What to know about pediatric Ebola
the Clinical Advisor take:
Children and adolescents have historically made up a small percentage of Ebola cases, but pediatric health care professionals should know how to identify Ebola in their patients, according to a report published in JAMA Pediatrics.
The current Ebola outbreak has affected 8,399 people, resulting in 4,033 deaths as of Oct. 8, 2014. The suspected index case for this outbreak is believed to be a two-year-old child who died in Guinea in December of 2013; however, limited information is available on how this outbreak affects children.
Although detailed information about pediatric cases of Ebola is limited, the available data shows that children and adolescents often make up only a small percentage of Ebola cases. Investigators believe this may be due to cultural practices in which children are kept away from sick family members, thereby lowering the rate of Ebola transmission.
Because the current outbreak of Ebola has greatly impacted health care infrastructure in severely affected countries, the health of children will likely be seriously impacted due to challenges to providing routine care.
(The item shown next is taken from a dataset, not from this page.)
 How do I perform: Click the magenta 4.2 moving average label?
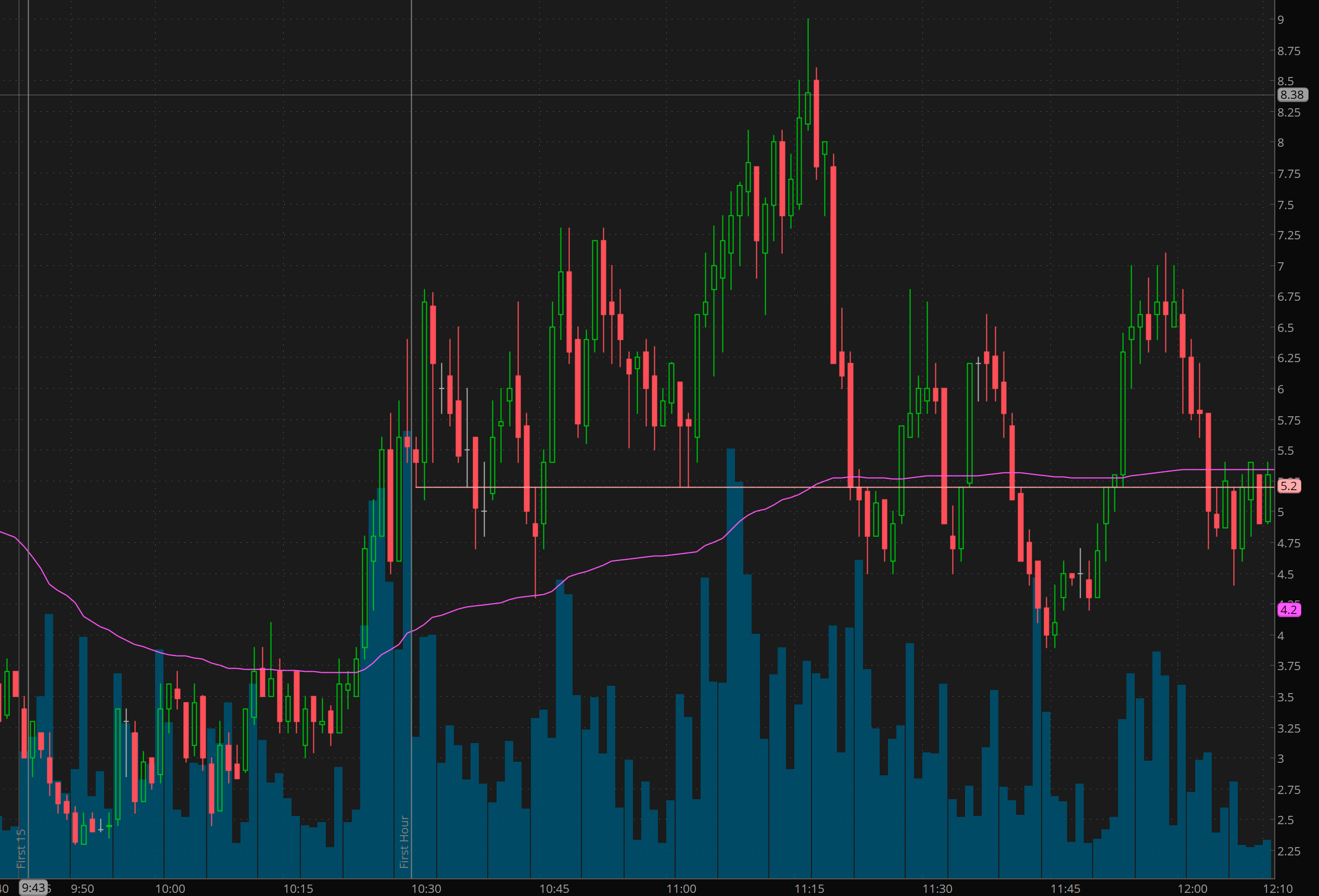coord(1288,610)
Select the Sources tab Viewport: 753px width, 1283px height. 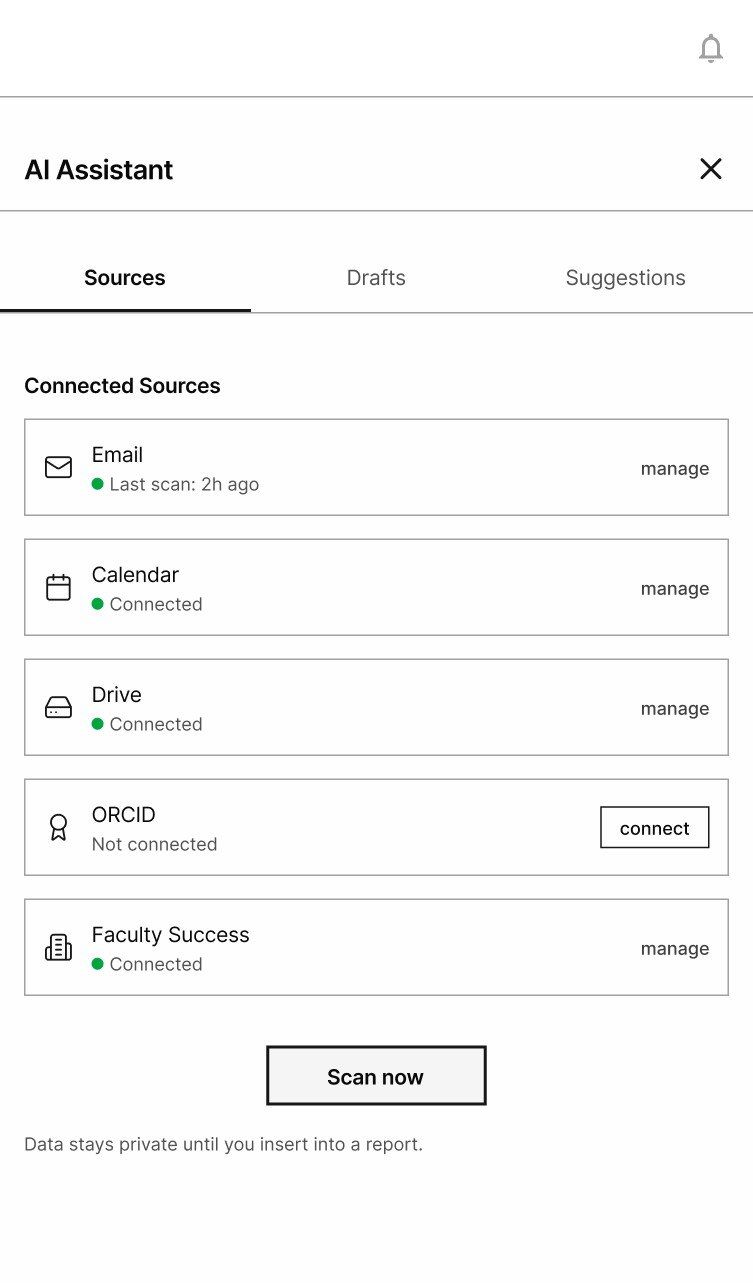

Distinguishing Ebola signs and symptoms from those of more common pediatric infectious diseases presents a unique challenge to pediatricians. Children typically present with nonspecific symptoms like the ones seen in adults with Ebola: fever, headache, myalgia, abdominal pain, and weakness followed by vomiting, diarrhea, and, less commonly, unexplained bleeding or bruising. It is important to determine if a patient has a history of exposure to the Ebola virus, whether through travel history or any recent direct contact with an infected patient.
If the patient is suspected to have Ebola, appropriate infection-control precautions should be taken immediately, and the state health department should be notified as soon as possible.
Children with Ebola generally have similar symptoms as adults with the virus.